PROBLEM: Reproduce the records word for word, everything from the line containing "limited (439, 604)" down to the end of the records. Leave the pictures out of your copy.

PROVIDED MATERIAL:
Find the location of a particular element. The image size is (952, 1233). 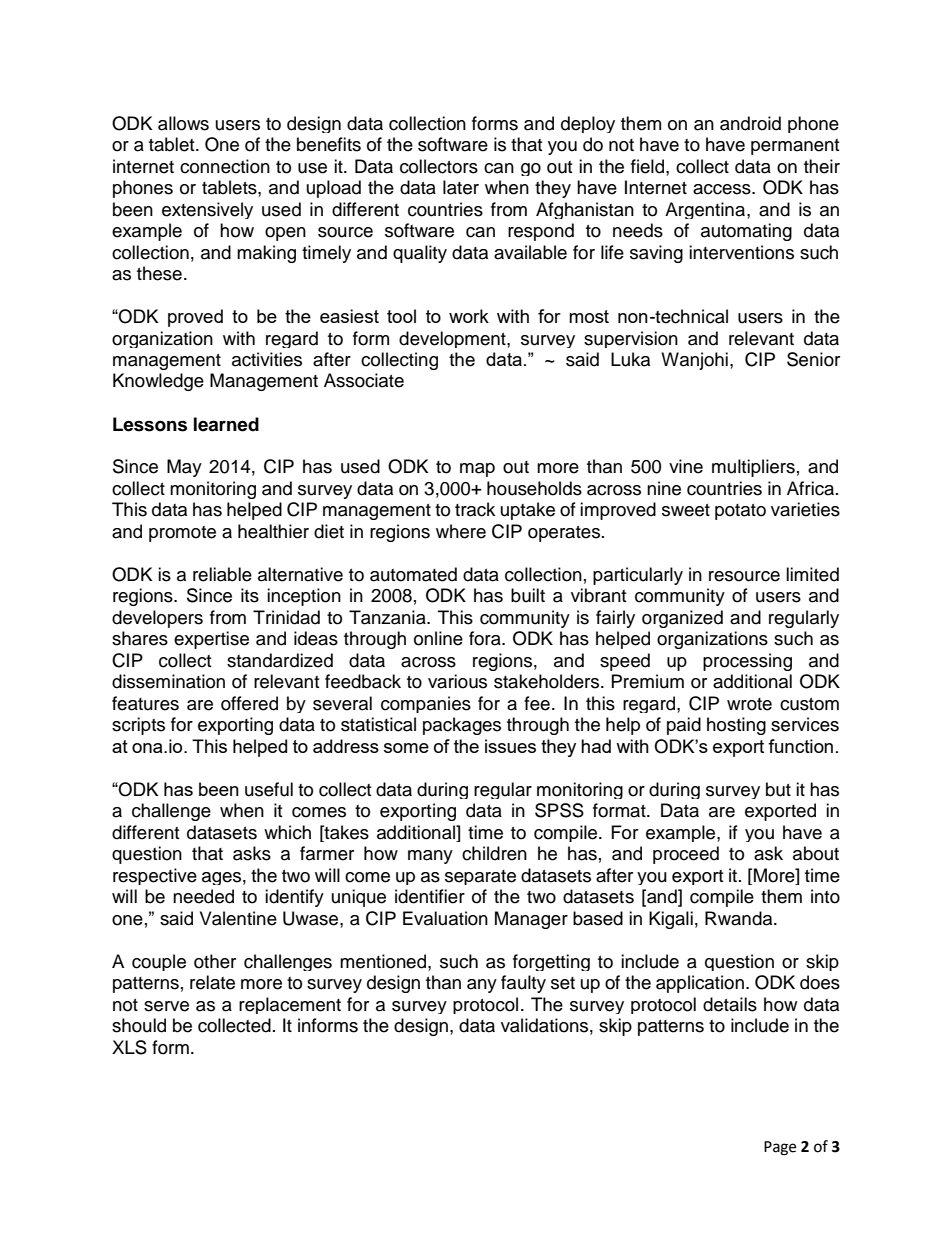

multipliers is located at coordinates (753, 468).
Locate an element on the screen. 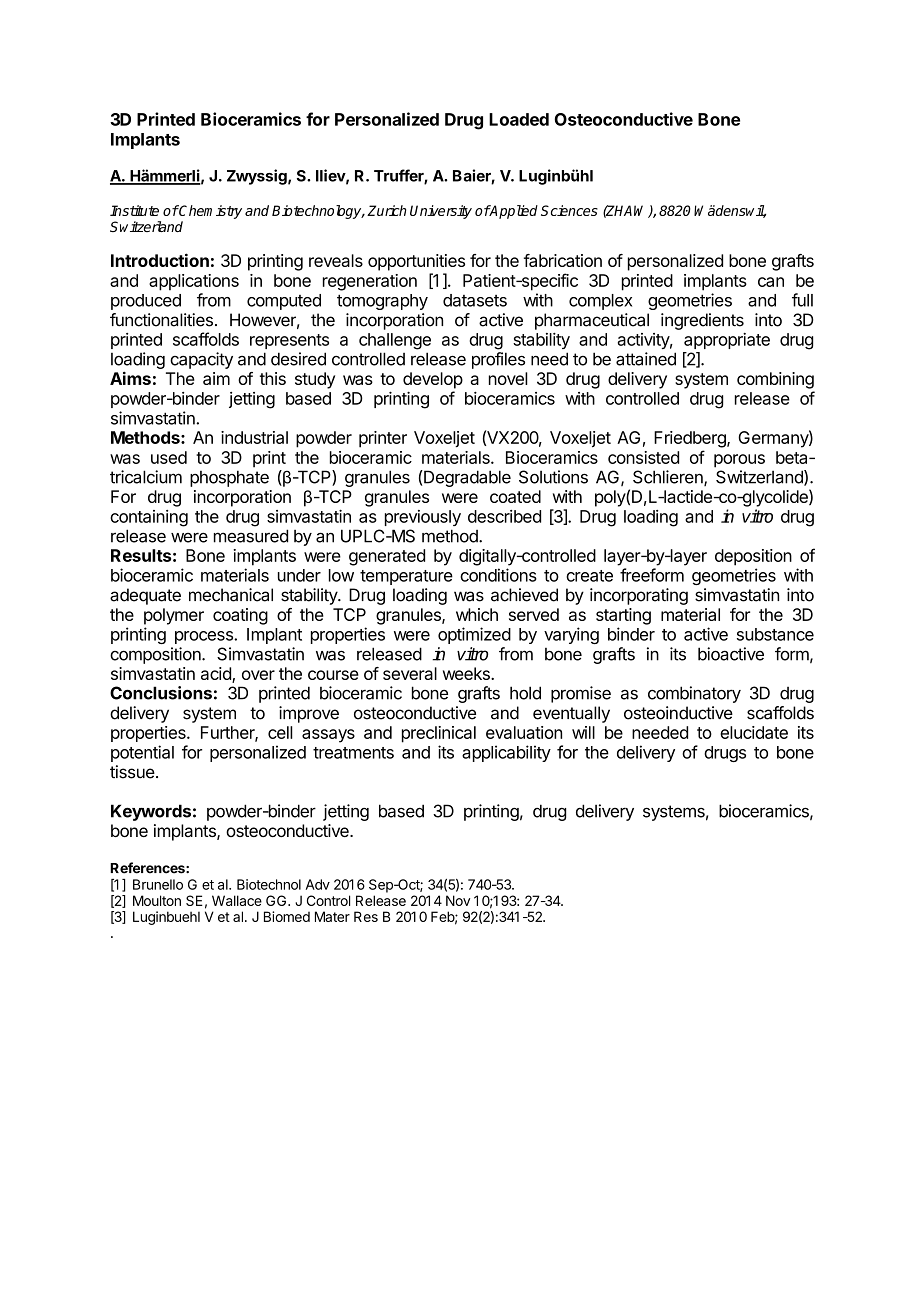  deposition is located at coordinates (753, 557).
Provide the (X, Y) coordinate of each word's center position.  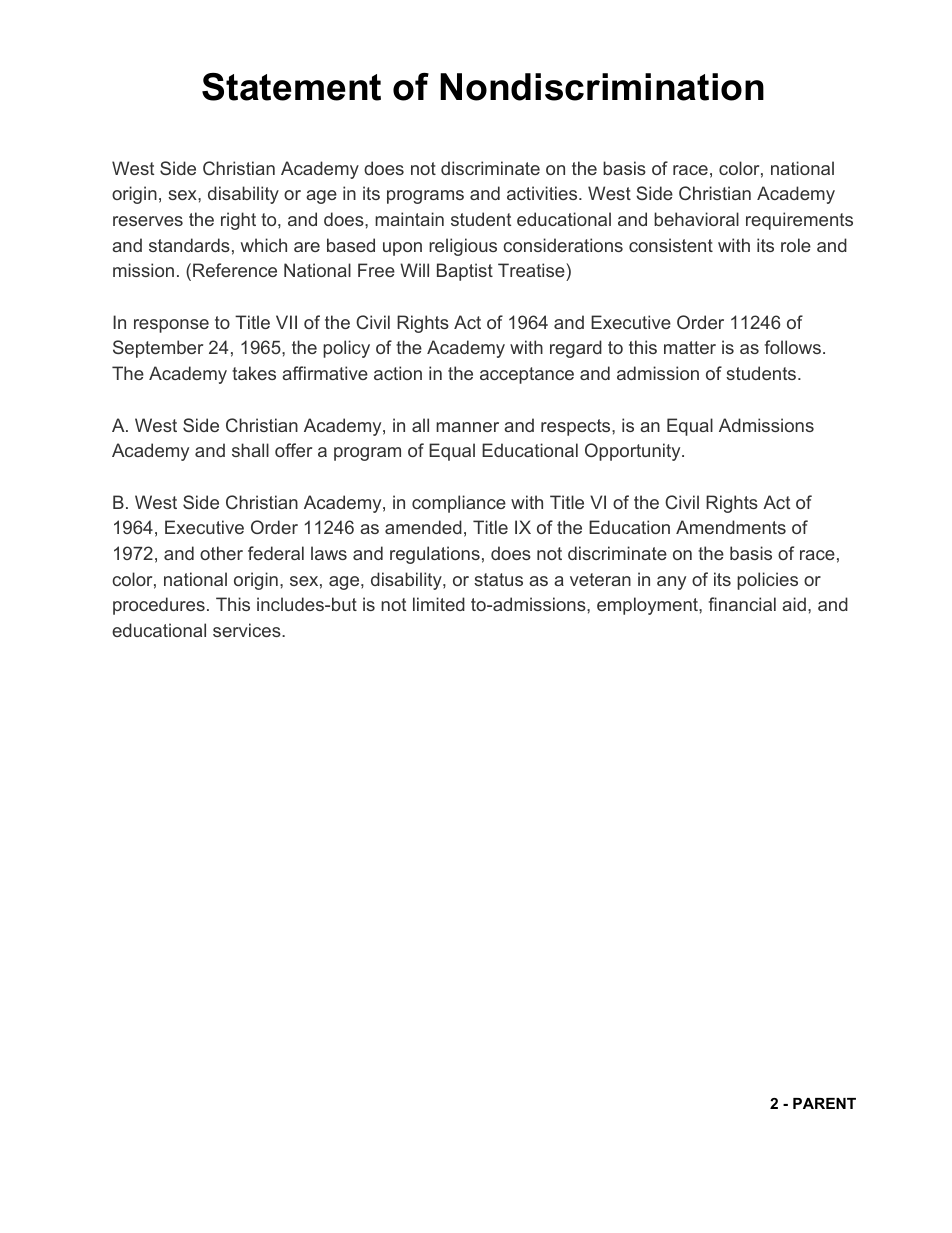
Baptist (465, 272)
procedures (159, 606)
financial (742, 604)
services (248, 630)
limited (439, 604)
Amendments (731, 527)
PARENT (824, 1103)
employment (648, 606)
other (221, 553)
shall (250, 450)
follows (793, 347)
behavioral (696, 219)
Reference (235, 270)
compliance (459, 504)
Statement (291, 87)
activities (542, 193)
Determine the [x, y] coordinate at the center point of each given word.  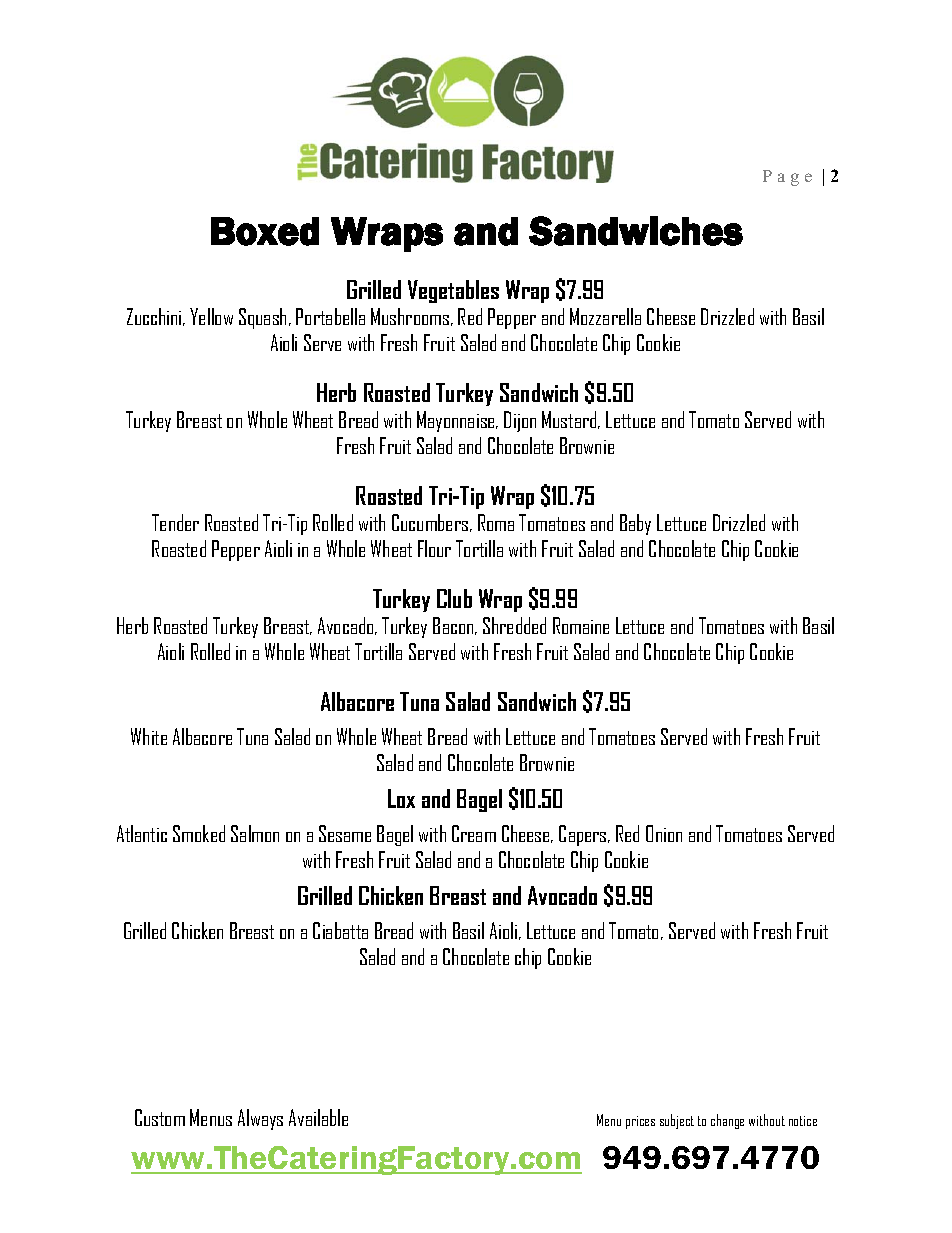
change [727, 1121]
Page [787, 178]
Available [318, 1117]
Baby [635, 524]
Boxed [265, 231]
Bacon [454, 626]
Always [260, 1119]
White [149, 736]
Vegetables [453, 291]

RESPONSE:
limited (439, 604)
Amendments (731, 527)
PARENT (824, 1103)
employment (648, 606)
other (221, 553)
shall (250, 450)
follows (793, 347)
behavioral (696, 219)
Reference (235, 270)
compliance (459, 504)
Statement (291, 87)
activities (542, 193)
Determine the [x, y] coordinate at the center point of each given word.  
change [727, 1121]
Page [787, 178]
Available [318, 1117]
Baby [635, 524]
Boxed [265, 231]
Bacon [454, 626]
Always [260, 1119]
White [149, 736]
Vegetables [453, 291]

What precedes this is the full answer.